Students are expected to use the WEKA open source data mining software in Java.



Objectives

  1. To become familiar with the fundamental concepts of data mining relative to the computing sciences.
  2. To become competent in recognizing what machine learning algorithms and techniques are available for specific application areas in data mining.
  3. To develop a sufficient understanding of data mining necessary to facilitate conversations with the machine learning community.


Grade Evaluation

This course is designed to give students an equal opportunity of exposure to both Theory and Practice. Students are expected to demonstrate proficiency on both the theoretical and practical aspects of this course.

 
   60%    Written homework/assignment; laboratory (WEKA) projects   
   35%    (Individual) Research paper
    Components:
    • 5%   Title/Topic and brief description
    • 15%   Annotated bibliography
    • 20%   Rough draft
    • 50%   Final paper
    • 10%   Oral presentation - mandatory for local students
    Selected topics for research papers:
    • Web search and Web mining
    • data mining for fraud detection
    • mining text and sequential data
    • data mining in bioinformatics (genomics, proteomics, etc.)
  
    5%    Class participation (local students)   
 

Students are expected to turn in all course requirements assigned by the professor; otherwise, the professor reserves the right to assign a lower final grade than that normally calculated by the student.


Final Grades

Final grades shall be expressed as a percentage of the maximum possible score of all evaluated materials. Letter grades will be given according to the following scheme:


  Real Interval  
 

  Letter Grade  
 

  University Definition  
 
[96.25,100.00]   Superior Work
[92.50, 96.25) A-
[88.75, 92.50) B+   Very Good Work
[85.00, 88.75)
[81.25, 85.00) B-
[77.50, 81.25) C+   Adequate Work
[73.75, 77.50)
[70.00, 73.75) C-
[66, 70) D+   Minimally Acceptable Work  
[60, 66)
[ 0, 60)   Unacceptable Work
     


Note:  It is Dr. J's policy not to assign a final grade of D or D+ to graduate students. Hence,
graduate students with a class standing less than C- (70%) earn a final grade of F.



General Policies

Dr. J has some general policies (see http://www.ecst.csuchico.edu/~juliano/Teaching/Policies.html) that apply to all courses that he teaches. Students are expected to read and understand these policies upon registration of the course.

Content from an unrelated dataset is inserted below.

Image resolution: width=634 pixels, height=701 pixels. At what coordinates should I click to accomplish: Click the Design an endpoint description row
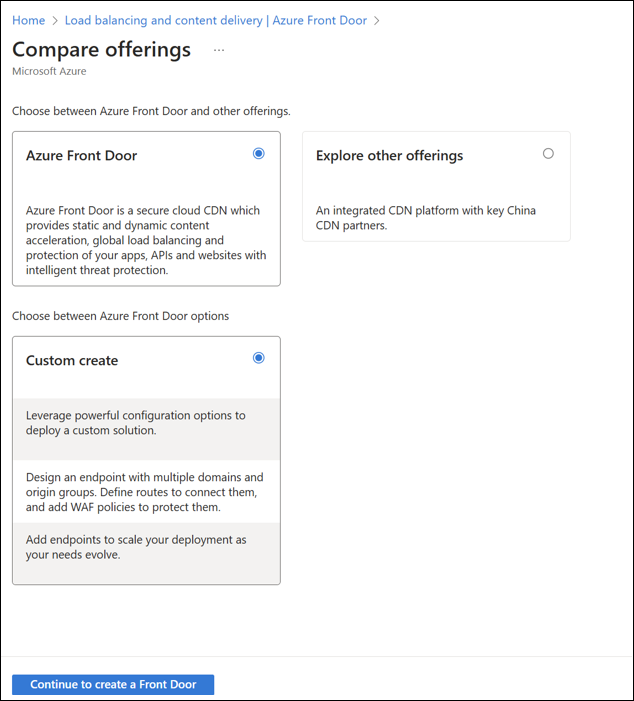[x=146, y=492]
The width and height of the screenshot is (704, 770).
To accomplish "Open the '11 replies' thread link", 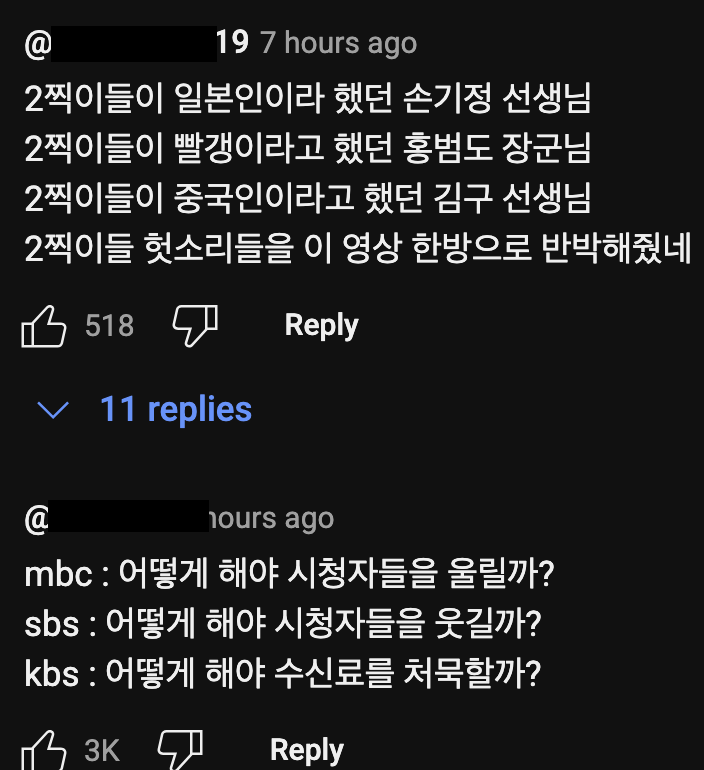I will coord(175,409).
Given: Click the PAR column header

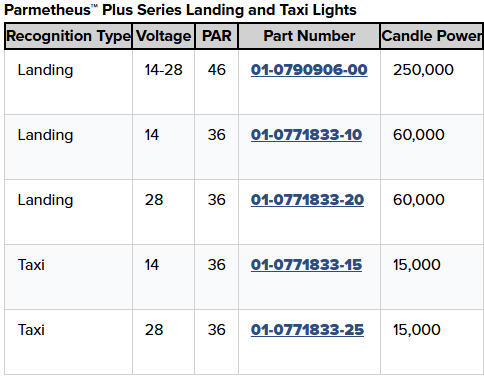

Please note that these policies are designed specifically for all Dr. J's on-site courses; not all policies may apply to this course, particularly if you are registered through the Center for Regional and Continuing Education (RCE) as a remote student. You must contact Dr. J if you have any questions or concerns regarding the applicability of a policy to this course.



Topical Coverage

Decision tables, decision trees, classification rules, association rules, numeric prediction, linear models, instance-based learning, clustering, training and testing, predicting performance, cross-validation, Bayesian networks, combining multiple models.